----- Record extracts -----

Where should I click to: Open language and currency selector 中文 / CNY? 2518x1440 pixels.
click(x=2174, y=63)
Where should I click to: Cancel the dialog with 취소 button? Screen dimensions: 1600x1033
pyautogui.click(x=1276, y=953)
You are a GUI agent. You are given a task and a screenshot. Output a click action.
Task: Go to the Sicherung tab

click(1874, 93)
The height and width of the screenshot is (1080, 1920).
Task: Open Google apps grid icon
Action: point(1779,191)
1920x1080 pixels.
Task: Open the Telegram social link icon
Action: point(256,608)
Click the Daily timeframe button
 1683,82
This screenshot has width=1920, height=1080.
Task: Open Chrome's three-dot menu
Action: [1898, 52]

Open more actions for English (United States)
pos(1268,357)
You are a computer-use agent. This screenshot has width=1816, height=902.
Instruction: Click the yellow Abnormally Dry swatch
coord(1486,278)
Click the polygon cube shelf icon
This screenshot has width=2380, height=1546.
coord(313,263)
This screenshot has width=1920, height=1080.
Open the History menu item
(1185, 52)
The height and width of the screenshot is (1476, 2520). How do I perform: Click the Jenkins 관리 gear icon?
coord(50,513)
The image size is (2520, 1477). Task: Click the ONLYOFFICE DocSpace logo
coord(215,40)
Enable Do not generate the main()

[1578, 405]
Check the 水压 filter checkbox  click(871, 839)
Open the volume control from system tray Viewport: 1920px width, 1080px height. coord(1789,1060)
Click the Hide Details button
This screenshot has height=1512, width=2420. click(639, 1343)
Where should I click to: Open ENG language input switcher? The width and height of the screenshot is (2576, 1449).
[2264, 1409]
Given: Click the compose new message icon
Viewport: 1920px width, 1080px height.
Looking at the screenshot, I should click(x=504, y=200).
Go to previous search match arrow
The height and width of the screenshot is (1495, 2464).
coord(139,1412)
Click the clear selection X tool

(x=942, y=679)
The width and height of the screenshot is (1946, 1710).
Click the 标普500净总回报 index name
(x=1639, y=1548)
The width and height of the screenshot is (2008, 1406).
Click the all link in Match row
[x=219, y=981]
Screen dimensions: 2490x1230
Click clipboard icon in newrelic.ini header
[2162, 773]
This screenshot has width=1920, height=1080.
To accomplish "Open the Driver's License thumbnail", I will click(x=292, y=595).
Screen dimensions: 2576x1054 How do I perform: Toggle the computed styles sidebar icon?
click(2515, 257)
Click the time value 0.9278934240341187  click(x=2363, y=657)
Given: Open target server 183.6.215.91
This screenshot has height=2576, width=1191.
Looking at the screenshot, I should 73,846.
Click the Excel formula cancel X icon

-----

Instructions to follow: This exercise asks for every line of the records to be repeated exactly.

Task answer:
Where should I click to: Open language and currency selector 中文 / CNY? 2518x1440 pixels.
click(x=2174, y=63)
Where should I click to: Cancel the dialog with 취소 button? Screen dimensions: 1600x1033
pyautogui.click(x=1276, y=953)
You are a GUI agent. You are given a task and a screenshot. Output a click action.
Task: Go to the Sicherung tab

click(1874, 93)
The height and width of the screenshot is (1080, 1920).
Task: Open Google apps grid icon
Action: point(1779,191)
1920x1080 pixels.
Task: Open the Telegram social link icon
Action: point(256,608)
Click the Daily timeframe button
 1683,82
This screenshot has width=1920, height=1080.
Task: Open Chrome's three-dot menu
Action: [1898, 52]

Open more actions for English (United States)
pos(1268,357)
You are a computer-use agent. This screenshot has width=1816, height=902.
Instruction: Click the yellow Abnormally Dry swatch
coord(1486,278)
Click the polygon cube shelf icon
This screenshot has width=2380, height=1546.
coord(313,263)
This screenshot has width=1920, height=1080.
Open the History menu item
(1185, 52)
The height and width of the screenshot is (1476, 2520). How do I perform: Click the Jenkins 관리 gear icon?
coord(50,513)
The image size is (2520, 1477). Task: Click the ONLYOFFICE DocSpace logo
coord(215,40)
Enable Do not generate the main()

[1578, 405]
Check the 水压 filter checkbox  click(871, 839)
Open the volume control from system tray Viewport: 1920px width, 1080px height. coord(1789,1060)
Click the Hide Details button
This screenshot has height=1512, width=2420. click(639, 1343)
Where should I click to: Open ENG language input switcher? The width and height of the screenshot is (2576, 1449).
[2264, 1409]
Given: Click the compose new message icon
Viewport: 1920px width, 1080px height.
Looking at the screenshot, I should click(x=504, y=200).
Go to previous search match arrow
The height and width of the screenshot is (1495, 2464).
coord(139,1412)
Click the clear selection X tool

(x=942, y=679)
The width and height of the screenshot is (1946, 1710).
Click the 标普500净总回报 index name
(x=1639, y=1548)
The width and height of the screenshot is (2008, 1406).
Click the all link in Match row
[x=219, y=981]
Screen dimensions: 2490x1230
Click clipboard icon in newrelic.ini header
[2162, 773]
This screenshot has width=1920, height=1080.
To accomplish "Open the Driver's License thumbnail", I will click(x=292, y=595).
Screen dimensions: 2576x1054 How do I perform: Toggle the computed styles sidebar icon?
click(2515, 257)
Click the time value 0.9278934240341187  click(x=2363, y=657)
Given: Open target server 183.6.215.91
This screenshot has height=2576, width=1191.
Looking at the screenshot, I should 73,846.
Click the Excel formula cancel X icon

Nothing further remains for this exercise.